§ **WHAT IS NEEDED**
Please reproduce the data below exactly, from the first line through the line containing "Toggle the Show C2/PIF checkbox", and leave every later line out.

§ **Collected data entries**
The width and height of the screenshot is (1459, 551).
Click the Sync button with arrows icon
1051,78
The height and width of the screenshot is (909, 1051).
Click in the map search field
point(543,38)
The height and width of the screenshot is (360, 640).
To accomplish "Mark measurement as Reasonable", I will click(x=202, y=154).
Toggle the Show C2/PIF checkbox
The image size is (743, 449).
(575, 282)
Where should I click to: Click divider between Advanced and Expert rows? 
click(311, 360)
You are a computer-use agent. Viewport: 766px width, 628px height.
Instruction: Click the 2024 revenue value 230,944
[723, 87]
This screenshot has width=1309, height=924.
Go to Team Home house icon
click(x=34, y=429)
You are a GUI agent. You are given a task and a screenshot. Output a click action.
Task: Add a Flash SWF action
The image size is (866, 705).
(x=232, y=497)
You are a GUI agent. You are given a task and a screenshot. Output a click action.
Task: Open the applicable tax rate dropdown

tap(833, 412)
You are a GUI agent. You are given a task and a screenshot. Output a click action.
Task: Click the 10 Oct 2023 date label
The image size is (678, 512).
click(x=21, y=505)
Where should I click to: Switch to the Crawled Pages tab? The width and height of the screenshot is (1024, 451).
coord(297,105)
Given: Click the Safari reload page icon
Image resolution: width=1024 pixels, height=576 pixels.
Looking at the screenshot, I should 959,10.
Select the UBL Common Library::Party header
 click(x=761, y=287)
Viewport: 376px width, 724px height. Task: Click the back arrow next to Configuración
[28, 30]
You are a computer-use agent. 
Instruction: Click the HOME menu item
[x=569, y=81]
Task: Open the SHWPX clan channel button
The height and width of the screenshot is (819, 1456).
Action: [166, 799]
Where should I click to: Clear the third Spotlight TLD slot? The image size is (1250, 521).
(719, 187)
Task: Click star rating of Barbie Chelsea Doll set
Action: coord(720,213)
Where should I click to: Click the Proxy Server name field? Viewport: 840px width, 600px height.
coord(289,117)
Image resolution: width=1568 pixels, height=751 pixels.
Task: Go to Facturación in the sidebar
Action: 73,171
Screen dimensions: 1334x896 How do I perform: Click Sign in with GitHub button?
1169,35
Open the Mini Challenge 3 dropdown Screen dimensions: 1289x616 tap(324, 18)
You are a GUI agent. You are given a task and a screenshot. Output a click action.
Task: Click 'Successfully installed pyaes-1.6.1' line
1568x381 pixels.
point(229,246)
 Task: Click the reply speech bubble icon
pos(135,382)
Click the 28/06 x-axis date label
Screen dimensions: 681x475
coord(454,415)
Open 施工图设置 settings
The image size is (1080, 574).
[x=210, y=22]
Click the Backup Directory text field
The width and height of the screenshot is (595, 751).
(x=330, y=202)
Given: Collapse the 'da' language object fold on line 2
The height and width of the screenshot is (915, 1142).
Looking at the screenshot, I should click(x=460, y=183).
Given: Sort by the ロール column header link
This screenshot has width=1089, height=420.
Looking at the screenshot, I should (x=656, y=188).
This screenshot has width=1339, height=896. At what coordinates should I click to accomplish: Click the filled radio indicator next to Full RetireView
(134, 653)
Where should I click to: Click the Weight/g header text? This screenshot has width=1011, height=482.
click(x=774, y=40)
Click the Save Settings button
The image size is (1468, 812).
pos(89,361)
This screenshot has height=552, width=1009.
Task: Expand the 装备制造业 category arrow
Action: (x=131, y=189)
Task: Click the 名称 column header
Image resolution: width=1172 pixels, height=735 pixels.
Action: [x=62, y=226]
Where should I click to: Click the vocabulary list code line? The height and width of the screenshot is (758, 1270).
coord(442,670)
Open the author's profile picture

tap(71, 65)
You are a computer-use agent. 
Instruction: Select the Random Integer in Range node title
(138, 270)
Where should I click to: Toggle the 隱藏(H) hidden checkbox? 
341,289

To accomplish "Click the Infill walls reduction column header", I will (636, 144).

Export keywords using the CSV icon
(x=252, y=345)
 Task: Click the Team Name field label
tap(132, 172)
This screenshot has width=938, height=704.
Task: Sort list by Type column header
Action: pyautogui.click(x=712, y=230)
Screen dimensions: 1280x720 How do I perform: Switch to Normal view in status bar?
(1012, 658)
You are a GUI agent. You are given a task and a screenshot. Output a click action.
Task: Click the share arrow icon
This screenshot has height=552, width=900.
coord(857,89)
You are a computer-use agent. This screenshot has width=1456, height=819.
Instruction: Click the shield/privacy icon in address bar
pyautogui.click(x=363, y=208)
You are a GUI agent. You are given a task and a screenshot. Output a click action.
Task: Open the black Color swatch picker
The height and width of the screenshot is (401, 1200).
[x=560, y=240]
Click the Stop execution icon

§ **ANSWER TO THE EXERCISE**
The width and height of the screenshot is (1459, 551).
Click the Sync button with arrows icon
1051,78
The height and width of the screenshot is (909, 1051).
Click in the map search field
point(543,38)
The height and width of the screenshot is (360, 640).
To accomplish "Mark measurement as Reasonable", I will click(x=202, y=154).
Toggle the Show C2/PIF checkbox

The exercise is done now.